In the words of English poet William Wordsworth, the artist is essentially "a man speaking to men". He holds the mirror to society showing its foibles and gently nudging it towards the right path. If only our filmmakers and actors, instead of holding a well-guarded silence, showed us the true meaning and relevance of brotherhood and unity through their craft, then this most powerful medium of cinema could become an effective tool once again to propound religious tolerance; something that we seem to have forgotten. Our movies can break the stereotypes of the hardline Hindu and the Muslim terrorist.

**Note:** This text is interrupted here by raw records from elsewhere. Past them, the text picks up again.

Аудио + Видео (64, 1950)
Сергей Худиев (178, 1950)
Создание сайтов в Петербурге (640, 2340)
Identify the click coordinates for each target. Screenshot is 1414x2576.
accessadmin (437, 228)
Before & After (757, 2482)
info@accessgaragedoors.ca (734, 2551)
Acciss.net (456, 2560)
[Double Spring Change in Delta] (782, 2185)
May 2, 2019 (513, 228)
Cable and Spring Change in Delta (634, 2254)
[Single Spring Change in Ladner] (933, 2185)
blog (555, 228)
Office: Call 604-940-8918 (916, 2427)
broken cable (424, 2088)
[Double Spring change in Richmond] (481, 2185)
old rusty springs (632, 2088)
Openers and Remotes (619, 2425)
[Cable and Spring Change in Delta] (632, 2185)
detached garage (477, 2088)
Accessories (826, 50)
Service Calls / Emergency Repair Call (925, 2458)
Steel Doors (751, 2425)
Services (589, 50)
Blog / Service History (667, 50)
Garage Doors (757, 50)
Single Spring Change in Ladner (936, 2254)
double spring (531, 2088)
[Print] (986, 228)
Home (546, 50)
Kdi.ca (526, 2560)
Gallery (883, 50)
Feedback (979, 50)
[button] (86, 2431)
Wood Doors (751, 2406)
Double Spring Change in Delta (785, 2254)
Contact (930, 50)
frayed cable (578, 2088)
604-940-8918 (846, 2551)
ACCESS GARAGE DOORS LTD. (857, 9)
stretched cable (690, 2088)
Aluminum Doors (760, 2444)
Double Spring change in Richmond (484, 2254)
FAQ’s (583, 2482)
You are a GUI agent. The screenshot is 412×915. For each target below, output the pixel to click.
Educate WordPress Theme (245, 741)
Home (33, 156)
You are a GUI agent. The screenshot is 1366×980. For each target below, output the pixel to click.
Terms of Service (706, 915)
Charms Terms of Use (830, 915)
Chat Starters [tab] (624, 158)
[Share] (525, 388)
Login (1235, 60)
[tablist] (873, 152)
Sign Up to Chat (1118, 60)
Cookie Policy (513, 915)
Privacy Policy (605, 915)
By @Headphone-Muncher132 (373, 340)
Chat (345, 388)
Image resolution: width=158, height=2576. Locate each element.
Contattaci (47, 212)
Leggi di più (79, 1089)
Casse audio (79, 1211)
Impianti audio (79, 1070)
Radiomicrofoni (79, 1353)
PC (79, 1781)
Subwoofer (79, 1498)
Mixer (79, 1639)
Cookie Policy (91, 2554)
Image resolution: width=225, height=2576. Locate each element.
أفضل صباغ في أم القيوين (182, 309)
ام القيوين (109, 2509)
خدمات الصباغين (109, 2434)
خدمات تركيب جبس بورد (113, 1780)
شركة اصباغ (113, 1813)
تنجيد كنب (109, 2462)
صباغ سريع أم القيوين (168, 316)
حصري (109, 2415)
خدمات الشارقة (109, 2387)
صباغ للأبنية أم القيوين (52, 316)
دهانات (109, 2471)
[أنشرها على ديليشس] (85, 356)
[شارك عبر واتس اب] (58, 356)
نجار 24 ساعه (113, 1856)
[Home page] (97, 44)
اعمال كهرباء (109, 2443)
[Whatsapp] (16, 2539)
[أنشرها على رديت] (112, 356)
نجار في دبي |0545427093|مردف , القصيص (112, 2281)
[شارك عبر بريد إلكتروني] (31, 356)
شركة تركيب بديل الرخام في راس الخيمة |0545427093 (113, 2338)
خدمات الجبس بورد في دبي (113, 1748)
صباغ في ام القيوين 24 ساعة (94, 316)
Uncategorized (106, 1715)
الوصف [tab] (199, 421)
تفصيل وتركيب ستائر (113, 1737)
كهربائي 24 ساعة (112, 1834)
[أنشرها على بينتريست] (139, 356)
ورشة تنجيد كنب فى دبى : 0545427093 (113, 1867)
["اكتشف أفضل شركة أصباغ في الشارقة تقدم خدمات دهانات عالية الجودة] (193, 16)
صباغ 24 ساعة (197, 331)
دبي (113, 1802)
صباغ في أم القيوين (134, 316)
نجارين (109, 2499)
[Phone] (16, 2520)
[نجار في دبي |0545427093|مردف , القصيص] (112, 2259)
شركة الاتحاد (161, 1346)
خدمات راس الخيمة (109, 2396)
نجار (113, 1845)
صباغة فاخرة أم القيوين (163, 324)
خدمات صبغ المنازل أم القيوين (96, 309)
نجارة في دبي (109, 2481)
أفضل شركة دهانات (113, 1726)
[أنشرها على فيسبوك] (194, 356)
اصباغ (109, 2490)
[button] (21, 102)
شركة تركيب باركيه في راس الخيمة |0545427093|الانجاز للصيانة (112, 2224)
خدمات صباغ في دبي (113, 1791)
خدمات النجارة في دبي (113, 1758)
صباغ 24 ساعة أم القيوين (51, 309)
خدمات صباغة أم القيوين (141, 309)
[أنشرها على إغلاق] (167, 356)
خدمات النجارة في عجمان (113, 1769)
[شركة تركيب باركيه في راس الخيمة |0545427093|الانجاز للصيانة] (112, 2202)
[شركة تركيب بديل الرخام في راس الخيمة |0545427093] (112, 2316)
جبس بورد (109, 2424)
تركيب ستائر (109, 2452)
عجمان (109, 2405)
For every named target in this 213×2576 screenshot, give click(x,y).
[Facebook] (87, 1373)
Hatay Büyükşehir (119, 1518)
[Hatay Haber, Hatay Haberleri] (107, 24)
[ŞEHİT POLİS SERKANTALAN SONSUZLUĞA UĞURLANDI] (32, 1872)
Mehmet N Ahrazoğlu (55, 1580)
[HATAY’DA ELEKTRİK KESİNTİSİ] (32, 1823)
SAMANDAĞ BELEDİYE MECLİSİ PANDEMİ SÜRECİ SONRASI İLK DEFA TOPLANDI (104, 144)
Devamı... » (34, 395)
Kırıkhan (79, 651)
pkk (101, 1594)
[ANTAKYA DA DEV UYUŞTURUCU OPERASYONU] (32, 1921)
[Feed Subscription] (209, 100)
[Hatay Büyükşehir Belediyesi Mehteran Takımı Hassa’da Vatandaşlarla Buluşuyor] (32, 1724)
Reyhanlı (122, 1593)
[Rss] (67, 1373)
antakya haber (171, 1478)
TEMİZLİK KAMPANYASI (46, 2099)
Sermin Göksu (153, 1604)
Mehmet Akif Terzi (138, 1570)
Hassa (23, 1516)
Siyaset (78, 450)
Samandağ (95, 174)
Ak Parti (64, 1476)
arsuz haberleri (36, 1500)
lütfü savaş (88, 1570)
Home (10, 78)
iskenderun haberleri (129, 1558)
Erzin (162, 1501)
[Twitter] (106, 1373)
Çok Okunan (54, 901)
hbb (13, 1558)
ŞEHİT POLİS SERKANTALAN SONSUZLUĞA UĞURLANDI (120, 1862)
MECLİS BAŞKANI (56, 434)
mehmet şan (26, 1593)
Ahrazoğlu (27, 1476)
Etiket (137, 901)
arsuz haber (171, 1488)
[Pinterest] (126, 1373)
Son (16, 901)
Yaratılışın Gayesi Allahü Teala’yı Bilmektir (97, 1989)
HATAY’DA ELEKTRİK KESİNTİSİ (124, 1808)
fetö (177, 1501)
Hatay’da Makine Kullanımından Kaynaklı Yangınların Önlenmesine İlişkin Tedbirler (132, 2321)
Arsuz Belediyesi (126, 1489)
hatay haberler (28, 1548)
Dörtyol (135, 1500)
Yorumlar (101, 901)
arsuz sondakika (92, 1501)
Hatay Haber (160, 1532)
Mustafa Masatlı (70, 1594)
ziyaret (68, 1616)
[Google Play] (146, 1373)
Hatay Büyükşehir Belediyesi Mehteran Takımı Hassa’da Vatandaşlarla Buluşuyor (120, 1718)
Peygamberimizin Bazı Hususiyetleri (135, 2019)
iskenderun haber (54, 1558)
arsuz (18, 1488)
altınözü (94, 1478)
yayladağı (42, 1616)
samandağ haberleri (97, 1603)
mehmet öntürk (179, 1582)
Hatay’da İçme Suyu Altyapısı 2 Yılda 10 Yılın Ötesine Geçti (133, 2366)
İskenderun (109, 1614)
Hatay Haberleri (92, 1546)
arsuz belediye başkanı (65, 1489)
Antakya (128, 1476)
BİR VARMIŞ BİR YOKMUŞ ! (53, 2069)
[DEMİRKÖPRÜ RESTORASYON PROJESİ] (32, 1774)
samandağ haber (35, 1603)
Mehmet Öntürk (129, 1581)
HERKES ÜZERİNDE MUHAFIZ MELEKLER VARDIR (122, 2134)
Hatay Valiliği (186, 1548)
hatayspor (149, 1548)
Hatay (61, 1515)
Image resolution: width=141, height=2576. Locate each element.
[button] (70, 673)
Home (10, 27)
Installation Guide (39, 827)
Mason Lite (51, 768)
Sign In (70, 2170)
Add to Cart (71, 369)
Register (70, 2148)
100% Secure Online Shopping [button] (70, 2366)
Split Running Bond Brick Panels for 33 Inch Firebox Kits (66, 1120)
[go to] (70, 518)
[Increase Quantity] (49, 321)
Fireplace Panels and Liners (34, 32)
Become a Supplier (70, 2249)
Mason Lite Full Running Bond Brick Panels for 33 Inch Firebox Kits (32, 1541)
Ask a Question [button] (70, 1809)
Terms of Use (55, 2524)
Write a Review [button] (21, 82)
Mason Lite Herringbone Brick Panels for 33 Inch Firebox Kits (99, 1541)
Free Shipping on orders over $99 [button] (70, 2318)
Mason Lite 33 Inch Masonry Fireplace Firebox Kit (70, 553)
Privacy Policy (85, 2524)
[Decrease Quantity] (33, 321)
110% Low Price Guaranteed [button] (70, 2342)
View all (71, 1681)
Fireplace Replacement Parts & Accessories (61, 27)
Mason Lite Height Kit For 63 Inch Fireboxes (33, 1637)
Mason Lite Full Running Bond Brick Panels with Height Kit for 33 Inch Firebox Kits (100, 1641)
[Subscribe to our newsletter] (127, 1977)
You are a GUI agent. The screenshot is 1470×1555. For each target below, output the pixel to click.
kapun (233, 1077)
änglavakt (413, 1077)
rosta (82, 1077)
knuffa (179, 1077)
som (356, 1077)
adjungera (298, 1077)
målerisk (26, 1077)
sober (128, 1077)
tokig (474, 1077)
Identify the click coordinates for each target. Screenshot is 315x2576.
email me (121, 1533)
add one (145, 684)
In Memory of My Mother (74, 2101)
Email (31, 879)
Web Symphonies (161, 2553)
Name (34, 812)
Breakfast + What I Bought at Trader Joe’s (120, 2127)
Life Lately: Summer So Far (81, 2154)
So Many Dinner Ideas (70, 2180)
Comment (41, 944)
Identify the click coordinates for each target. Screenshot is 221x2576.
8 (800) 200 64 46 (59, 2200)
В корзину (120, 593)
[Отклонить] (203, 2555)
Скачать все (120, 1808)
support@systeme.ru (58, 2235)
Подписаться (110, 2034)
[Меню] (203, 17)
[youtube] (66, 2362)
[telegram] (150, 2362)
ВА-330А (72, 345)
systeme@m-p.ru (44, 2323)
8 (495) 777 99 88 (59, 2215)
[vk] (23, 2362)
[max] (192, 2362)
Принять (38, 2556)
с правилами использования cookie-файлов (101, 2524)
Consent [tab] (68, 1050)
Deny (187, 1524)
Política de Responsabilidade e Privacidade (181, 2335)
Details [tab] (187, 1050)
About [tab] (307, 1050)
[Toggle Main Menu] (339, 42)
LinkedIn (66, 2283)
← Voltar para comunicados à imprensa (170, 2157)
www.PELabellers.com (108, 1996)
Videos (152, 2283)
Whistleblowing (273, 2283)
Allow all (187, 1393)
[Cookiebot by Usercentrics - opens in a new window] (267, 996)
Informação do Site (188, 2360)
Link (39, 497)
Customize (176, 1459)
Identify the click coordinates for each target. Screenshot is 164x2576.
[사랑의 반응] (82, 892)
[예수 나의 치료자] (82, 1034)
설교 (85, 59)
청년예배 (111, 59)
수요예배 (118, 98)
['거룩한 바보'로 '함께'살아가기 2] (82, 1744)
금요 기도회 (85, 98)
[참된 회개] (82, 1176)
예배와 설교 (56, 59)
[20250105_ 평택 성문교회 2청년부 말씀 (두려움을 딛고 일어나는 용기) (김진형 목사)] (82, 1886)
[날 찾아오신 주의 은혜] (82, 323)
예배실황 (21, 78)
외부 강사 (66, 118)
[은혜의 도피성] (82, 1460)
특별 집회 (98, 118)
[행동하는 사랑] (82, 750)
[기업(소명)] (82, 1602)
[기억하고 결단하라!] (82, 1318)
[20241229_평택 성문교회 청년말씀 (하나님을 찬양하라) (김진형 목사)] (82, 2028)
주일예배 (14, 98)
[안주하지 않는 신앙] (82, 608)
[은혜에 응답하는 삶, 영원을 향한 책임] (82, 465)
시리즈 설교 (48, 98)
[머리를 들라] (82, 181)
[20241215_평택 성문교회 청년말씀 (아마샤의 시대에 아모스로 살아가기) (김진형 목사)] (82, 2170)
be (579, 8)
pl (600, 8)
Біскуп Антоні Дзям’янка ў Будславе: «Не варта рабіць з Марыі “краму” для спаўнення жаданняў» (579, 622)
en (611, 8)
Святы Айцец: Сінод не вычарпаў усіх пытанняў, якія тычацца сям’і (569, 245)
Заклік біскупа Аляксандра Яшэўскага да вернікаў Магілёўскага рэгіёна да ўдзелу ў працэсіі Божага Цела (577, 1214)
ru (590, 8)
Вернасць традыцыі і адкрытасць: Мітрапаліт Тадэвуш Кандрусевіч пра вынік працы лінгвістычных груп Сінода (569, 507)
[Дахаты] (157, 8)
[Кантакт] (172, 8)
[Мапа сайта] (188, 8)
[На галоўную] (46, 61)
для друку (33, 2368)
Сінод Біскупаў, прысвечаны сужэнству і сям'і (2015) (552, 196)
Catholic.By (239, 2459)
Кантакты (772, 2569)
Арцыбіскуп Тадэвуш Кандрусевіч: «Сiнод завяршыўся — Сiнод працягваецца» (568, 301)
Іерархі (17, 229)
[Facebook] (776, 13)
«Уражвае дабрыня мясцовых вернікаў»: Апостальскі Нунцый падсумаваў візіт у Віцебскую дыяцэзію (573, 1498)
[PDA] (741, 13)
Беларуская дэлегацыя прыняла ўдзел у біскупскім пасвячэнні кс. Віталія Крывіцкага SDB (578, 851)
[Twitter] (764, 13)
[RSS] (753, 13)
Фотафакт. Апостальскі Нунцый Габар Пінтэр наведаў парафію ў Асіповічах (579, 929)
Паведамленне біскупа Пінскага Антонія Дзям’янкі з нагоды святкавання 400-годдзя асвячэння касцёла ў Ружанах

This may seem like a simplistic solution to a more deep-seated and complex problem. But every drop makes an ocean and, without hope and idealism what do we have? The secular fabric of a multicultural and diverse nation must be protected by all of us. We can ill-afford to leave it to the wily politician and his machinations.
(The author is a journalist and media entrepreneur. The views expressed are strictly personal.)